Stated goal.
Rewrite every line of the records below as a numbered list, leaving out any blank lines.

***** Dataset records *****

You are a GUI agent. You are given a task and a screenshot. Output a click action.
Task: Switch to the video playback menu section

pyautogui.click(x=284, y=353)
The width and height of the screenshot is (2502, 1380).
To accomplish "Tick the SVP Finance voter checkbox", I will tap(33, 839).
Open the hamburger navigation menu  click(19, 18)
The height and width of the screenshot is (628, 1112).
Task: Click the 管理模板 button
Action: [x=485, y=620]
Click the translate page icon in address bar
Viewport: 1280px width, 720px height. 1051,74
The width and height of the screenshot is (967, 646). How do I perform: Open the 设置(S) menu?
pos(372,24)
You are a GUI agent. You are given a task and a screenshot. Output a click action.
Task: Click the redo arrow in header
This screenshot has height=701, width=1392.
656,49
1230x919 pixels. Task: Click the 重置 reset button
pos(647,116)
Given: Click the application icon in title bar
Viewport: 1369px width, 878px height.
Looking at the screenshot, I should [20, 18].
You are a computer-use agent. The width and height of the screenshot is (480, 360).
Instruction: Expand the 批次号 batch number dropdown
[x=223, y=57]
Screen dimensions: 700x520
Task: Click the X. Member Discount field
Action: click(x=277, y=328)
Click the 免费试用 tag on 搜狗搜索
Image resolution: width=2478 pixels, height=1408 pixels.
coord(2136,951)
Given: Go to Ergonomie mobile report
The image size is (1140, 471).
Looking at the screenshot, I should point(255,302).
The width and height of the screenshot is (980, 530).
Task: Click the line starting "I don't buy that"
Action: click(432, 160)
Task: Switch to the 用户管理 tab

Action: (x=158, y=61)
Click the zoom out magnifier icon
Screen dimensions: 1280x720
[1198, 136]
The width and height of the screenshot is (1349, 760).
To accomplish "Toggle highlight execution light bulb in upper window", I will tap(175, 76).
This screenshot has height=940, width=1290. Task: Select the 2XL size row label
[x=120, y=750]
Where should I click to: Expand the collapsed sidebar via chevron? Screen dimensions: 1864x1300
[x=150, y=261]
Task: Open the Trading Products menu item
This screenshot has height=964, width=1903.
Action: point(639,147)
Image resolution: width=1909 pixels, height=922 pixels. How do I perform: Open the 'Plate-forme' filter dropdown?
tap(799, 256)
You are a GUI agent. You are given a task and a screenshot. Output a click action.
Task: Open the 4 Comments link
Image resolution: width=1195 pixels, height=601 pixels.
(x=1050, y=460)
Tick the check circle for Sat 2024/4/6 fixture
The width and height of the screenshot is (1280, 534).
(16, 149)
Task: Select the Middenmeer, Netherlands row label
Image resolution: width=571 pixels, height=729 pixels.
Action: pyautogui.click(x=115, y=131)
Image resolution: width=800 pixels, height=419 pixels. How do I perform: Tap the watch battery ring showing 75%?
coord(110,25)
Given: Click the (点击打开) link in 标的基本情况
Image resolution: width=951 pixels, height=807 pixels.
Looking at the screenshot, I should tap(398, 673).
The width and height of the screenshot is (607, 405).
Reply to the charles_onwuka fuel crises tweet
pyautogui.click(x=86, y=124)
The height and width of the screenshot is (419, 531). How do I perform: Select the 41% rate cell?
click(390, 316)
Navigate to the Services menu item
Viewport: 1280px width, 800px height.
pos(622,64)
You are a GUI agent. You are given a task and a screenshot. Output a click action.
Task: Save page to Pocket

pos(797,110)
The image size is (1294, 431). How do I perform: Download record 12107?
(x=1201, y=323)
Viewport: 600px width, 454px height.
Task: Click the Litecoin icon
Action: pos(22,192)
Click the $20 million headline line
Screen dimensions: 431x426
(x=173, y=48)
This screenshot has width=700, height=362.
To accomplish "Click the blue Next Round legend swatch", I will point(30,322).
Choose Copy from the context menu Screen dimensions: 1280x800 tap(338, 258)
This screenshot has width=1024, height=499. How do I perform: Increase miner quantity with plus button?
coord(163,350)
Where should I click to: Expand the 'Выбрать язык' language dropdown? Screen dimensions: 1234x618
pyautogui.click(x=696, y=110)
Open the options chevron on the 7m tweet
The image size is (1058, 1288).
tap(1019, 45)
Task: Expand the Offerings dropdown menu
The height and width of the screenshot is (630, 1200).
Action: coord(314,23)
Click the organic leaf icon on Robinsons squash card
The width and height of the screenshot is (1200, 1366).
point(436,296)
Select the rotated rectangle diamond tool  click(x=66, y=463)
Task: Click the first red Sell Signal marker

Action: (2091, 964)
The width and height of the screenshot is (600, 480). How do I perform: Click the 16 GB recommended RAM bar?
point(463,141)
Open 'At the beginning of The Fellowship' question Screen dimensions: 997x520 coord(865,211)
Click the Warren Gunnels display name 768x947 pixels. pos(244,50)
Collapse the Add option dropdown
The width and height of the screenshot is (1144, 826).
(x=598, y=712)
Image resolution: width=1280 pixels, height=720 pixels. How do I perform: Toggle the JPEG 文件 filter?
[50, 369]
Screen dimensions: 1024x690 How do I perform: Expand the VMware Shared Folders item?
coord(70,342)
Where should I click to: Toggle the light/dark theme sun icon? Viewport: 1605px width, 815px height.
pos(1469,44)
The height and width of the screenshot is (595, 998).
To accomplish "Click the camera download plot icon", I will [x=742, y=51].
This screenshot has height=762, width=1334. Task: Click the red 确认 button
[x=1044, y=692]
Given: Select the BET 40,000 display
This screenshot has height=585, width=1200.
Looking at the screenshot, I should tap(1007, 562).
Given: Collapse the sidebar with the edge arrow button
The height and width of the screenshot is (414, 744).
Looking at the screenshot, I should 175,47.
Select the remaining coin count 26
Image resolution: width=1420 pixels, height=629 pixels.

*****

Solution below.
1. You are a GUI agent. You are given a task and a screenshot. Output a click action.
2. Task: Switch to the video playback menu section
3. pyautogui.click(x=284, y=353)
4. The width and height of the screenshot is (2502, 1380).
5. To accomplish "Tick the SVP Finance voter checkbox", I will tap(33, 839).
6. Open the hamburger navigation menu  click(19, 18)
7. The height and width of the screenshot is (628, 1112).
8. Task: Click the 管理模板 button
9. Action: [x=485, y=620]
10. Click the translate page icon in address bar
11. Viewport: 1280px width, 720px height. 1051,74
12. The width and height of the screenshot is (967, 646). How do I perform: Open the 设置(S) menu?
13. pos(372,24)
14. You are a GUI agent. You are given a task and a screenshot. Output a click action.
15. Task: Click the redo arrow in header
16. This screenshot has height=701, width=1392.
17. 656,49
18. 1230x919 pixels. Task: Click the 重置 reset button
19. pos(647,116)
20. Given: Click the application icon in title bar
21. Viewport: 1369px width, 878px height.
22. Looking at the screenshot, I should [20, 18].
23. You are a computer-use agent. The width and height of the screenshot is (480, 360).
24. Instruction: Expand the 批次号 batch number dropdown
25. [x=223, y=57]
26. Screen dimensions: 700x520
27. Task: Click the X. Member Discount field
28. Action: click(x=277, y=328)
29. Click the 免费试用 tag on 搜狗搜索
30. Image resolution: width=2478 pixels, height=1408 pixels.
31. coord(2136,951)
32. Given: Go to Ergonomie mobile report
33. The image size is (1140, 471).
34. Looking at the screenshot, I should point(255,302).
35. The width and height of the screenshot is (980, 530).
36. Task: Click the line starting "I don't buy that"
37. Action: click(432, 160)
38. Task: Switch to the 用户管理 tab
39. Action: (x=158, y=61)
40. Click the zoom out magnifier icon
41. Screen dimensions: 1280x720
42. [1198, 136]
43. The width and height of the screenshot is (1349, 760).
44. To accomplish "Toggle highlight execution light bulb in upper window", I will tap(175, 76).
45. This screenshot has height=940, width=1290. Task: Select the 2XL size row label
46. [x=120, y=750]
47. Where should I click to: Expand the collapsed sidebar via chevron? Screen dimensions: 1864x1300
48. [x=150, y=261]
49. Task: Open the Trading Products menu item
50. This screenshot has height=964, width=1903.
51. Action: point(639,147)
52. Image resolution: width=1909 pixels, height=922 pixels. How do I perform: Open the 'Plate-forme' filter dropdown?
53. tap(799, 256)
54. You are a GUI agent. You are given a task and a screenshot. Output a click action.
55. Task: Open the 4 Comments link
56. Image resolution: width=1195 pixels, height=601 pixels.
57. (x=1050, y=460)
58. Tick the check circle for Sat 2024/4/6 fixture
59. The width and height of the screenshot is (1280, 534).
60. (16, 149)
61. Task: Select the Middenmeer, Netherlands row label
62. Image resolution: width=571 pixels, height=729 pixels.
63. Action: pyautogui.click(x=115, y=131)
64. Image resolution: width=800 pixels, height=419 pixels. How do I perform: Tap the watch battery ring showing 75%?
65. coord(110,25)
66. Given: Click the (点击打开) link in 标的基本情况
67. Image resolution: width=951 pixels, height=807 pixels.
68. Looking at the screenshot, I should tap(398, 673).
69. The width and height of the screenshot is (607, 405).
70. Reply to the charles_onwuka fuel crises tweet
71. pyautogui.click(x=86, y=124)
72. The height and width of the screenshot is (419, 531). How do I perform: Select the 41% rate cell?
73. click(390, 316)
74. Navigate to the Services menu item
75. Viewport: 1280px width, 800px height.
76. pos(622,64)
77. You are a GUI agent. You are given a task and a screenshot. Output a click action.
78. Task: Save page to Pocket
79. pos(797,110)
80. The image size is (1294, 431). How do I perform: Download record 12107?
81. (x=1201, y=323)
82. Viewport: 600px width, 454px height.
83. Task: Click the Litecoin icon
84. Action: pos(22,192)
85. Click the $20 million headline line
86. Screen dimensions: 431x426
87. (x=173, y=48)
88. This screenshot has width=700, height=362.
89. To accomplish "Click the blue Next Round legend swatch", I will point(30,322).
90. Choose Copy from the context menu Screen dimensions: 1280x800 tap(338, 258)
91. This screenshot has width=1024, height=499. How do I perform: Increase miner quantity with plus button?
92. coord(163,350)
93. Where should I click to: Expand the 'Выбрать язык' language dropdown? Screen dimensions: 1234x618
94. pyautogui.click(x=696, y=110)
95. Open the options chevron on the 7m tweet
96. The image size is (1058, 1288).
97. tap(1019, 45)
98. Task: Expand the Offerings dropdown menu
99. The height and width of the screenshot is (630, 1200).
100. Action: coord(314,23)
101. Click the organic leaf icon on Robinsons squash card
102. The width and height of the screenshot is (1200, 1366).
103. point(436,296)
104. Select the rotated rectangle diamond tool  click(x=66, y=463)
105. Task: Click the first red Sell Signal marker
106. Action: (2091, 964)
107. The width and height of the screenshot is (600, 480). How do I perform: Click the 16 GB recommended RAM bar?
108. point(463,141)
109. Open 'At the beginning of The Fellowship' question Screen dimensions: 997x520 coord(865,211)
110. Click the Warren Gunnels display name 768x947 pixels. pos(244,50)
111. Collapse the Add option dropdown
112. The width and height of the screenshot is (1144, 826).
113. (x=598, y=712)
114. Image resolution: width=1280 pixels, height=720 pixels. How do I perform: Toggle the JPEG 文件 filter?
115. [50, 369]
116. Screen dimensions: 1024x690 How do I perform: Expand the VMware Shared Folders item?
117. coord(70,342)
118. Where should I click to: Toggle the light/dark theme sun icon? Viewport: 1605px width, 815px height.
119. pos(1469,44)
120. The height and width of the screenshot is (595, 998).
121. To accomplish "Click the camera download plot icon", I will [x=742, y=51].
122. This screenshot has height=762, width=1334. Task: Click the red 确认 button
123. [x=1044, y=692]
124. Given: Select the BET 40,000 display
125. This screenshot has height=585, width=1200.
126. Looking at the screenshot, I should tap(1007, 562).
127. Given: Collapse the sidebar with the edge arrow button
128. The height and width of the screenshot is (414, 744).
129. Looking at the screenshot, I should 175,47.
130. Select the remaining coin count 26
131. Image resolution: width=1420 pixels, height=629 pixels.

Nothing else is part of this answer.